> **TASK DIRECTIONS**
Your job with the data below: print everything from the line that holds "Where should I click to: Toggle" down to the line that holds "This screenshot has height=651, width=827.", ends included, exactly, and nothing else.

> **ENTRIES SHOWN**
━━━━━━━━━━━━━━━━━━━━━━━━━━━━━━

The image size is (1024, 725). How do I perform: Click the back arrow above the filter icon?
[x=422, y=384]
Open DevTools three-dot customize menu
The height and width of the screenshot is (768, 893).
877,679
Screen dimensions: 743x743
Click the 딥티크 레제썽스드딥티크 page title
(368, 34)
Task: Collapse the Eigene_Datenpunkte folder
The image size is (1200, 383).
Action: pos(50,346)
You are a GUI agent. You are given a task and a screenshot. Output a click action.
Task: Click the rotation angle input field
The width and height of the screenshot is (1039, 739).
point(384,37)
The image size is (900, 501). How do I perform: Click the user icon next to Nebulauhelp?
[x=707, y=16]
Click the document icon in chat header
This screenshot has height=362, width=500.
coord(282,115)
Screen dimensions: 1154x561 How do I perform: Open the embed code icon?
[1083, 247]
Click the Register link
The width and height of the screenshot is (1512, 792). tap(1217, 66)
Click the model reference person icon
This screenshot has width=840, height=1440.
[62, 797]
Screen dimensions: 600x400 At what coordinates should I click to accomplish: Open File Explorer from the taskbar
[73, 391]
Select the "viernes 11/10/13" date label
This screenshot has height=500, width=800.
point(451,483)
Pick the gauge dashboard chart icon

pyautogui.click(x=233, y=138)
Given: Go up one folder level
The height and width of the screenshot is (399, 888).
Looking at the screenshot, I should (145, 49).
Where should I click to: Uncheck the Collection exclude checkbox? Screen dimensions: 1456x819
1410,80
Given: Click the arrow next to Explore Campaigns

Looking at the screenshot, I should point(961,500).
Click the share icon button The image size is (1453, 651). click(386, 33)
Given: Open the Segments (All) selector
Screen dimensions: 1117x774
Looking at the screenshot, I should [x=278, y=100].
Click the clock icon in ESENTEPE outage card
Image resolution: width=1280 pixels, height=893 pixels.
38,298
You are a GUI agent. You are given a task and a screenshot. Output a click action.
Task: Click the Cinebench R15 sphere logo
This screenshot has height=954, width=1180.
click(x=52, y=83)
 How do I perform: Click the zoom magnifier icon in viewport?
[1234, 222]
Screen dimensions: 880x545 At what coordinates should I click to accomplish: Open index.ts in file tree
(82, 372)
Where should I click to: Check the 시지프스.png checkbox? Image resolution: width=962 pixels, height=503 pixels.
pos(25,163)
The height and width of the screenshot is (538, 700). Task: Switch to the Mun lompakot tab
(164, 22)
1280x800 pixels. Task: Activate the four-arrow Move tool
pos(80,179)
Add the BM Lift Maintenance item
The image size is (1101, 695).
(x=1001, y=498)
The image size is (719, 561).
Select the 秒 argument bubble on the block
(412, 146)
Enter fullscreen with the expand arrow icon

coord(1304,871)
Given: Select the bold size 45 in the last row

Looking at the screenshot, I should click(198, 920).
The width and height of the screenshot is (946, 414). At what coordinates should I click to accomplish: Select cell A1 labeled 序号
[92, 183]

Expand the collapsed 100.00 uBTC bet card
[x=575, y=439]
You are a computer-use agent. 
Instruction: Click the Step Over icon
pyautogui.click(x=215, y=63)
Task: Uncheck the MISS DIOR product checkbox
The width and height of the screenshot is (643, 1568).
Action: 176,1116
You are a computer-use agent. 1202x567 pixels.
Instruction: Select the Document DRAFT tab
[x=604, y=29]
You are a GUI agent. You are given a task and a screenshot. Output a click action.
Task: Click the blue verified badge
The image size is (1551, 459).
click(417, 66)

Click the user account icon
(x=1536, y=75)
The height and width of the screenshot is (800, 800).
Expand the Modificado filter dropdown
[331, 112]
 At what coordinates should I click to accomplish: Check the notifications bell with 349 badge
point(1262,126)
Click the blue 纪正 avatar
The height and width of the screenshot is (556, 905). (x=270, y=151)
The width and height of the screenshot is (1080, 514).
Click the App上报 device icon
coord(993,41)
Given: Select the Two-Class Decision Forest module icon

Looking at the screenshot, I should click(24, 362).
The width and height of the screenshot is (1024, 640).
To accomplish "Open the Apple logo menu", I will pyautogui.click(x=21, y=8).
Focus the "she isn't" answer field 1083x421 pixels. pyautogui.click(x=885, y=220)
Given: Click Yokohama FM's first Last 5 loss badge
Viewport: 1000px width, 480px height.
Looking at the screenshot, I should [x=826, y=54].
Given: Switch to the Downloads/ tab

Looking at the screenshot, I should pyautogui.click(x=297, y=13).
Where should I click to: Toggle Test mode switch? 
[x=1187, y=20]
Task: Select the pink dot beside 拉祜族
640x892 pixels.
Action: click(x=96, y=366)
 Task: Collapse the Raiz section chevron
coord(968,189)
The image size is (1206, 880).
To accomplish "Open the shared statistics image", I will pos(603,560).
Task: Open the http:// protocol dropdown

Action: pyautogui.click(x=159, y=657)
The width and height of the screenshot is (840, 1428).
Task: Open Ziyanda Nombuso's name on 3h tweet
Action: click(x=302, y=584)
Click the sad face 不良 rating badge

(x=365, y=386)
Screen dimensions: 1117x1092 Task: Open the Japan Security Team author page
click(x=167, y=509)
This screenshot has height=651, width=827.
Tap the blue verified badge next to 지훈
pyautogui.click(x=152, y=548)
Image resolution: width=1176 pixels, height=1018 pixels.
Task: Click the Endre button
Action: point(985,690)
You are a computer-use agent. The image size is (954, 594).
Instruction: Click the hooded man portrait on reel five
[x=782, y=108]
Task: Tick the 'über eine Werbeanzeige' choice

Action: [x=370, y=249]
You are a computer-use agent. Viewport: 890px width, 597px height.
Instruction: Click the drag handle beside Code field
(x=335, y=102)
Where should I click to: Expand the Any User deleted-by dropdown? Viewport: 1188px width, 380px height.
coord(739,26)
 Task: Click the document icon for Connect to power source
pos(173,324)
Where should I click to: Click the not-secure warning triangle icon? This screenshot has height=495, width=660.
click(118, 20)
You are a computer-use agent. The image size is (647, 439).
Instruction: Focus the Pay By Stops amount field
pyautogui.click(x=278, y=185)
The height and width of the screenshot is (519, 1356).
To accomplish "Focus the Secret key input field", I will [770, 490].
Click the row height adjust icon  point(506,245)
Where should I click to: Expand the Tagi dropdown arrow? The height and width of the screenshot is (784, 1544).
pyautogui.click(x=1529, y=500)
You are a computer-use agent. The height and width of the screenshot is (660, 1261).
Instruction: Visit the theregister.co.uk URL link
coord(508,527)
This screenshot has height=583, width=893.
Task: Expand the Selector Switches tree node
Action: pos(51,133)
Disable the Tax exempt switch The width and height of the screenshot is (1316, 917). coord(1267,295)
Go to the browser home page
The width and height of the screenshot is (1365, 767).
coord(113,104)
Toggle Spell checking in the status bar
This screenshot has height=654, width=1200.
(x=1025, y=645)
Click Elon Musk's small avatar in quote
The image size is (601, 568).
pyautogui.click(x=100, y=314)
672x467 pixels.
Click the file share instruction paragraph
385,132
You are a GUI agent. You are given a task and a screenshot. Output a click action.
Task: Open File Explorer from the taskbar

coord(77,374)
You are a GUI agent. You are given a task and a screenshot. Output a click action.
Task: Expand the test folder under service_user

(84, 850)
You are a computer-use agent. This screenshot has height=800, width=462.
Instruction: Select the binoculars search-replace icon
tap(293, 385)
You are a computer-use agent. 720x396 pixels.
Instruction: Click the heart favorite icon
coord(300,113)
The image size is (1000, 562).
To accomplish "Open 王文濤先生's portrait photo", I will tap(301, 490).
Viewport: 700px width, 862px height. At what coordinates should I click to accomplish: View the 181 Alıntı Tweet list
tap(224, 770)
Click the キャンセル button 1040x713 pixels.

━━━━━━━━━━━━━━━━━━━━━━━━━━━━━━

> **RESULT OF THE EXERCISE**
Where should I click to: Toggle Test mode switch? 
[x=1187, y=20]
Task: Select the pink dot beside 拉祜族
640x892 pixels.
Action: click(x=96, y=366)
 Task: Collapse the Raiz section chevron
coord(968,189)
The image size is (1206, 880).
To accomplish "Open the shared statistics image", I will pos(603,560).
Task: Open the http:// protocol dropdown

Action: pyautogui.click(x=159, y=657)
The width and height of the screenshot is (840, 1428).
Task: Open Ziyanda Nombuso's name on 3h tweet
Action: click(x=302, y=584)
Click the sad face 不良 rating badge

(x=365, y=386)
Screen dimensions: 1117x1092 Task: Open the Japan Security Team author page
click(x=167, y=509)
This screenshot has height=651, width=827.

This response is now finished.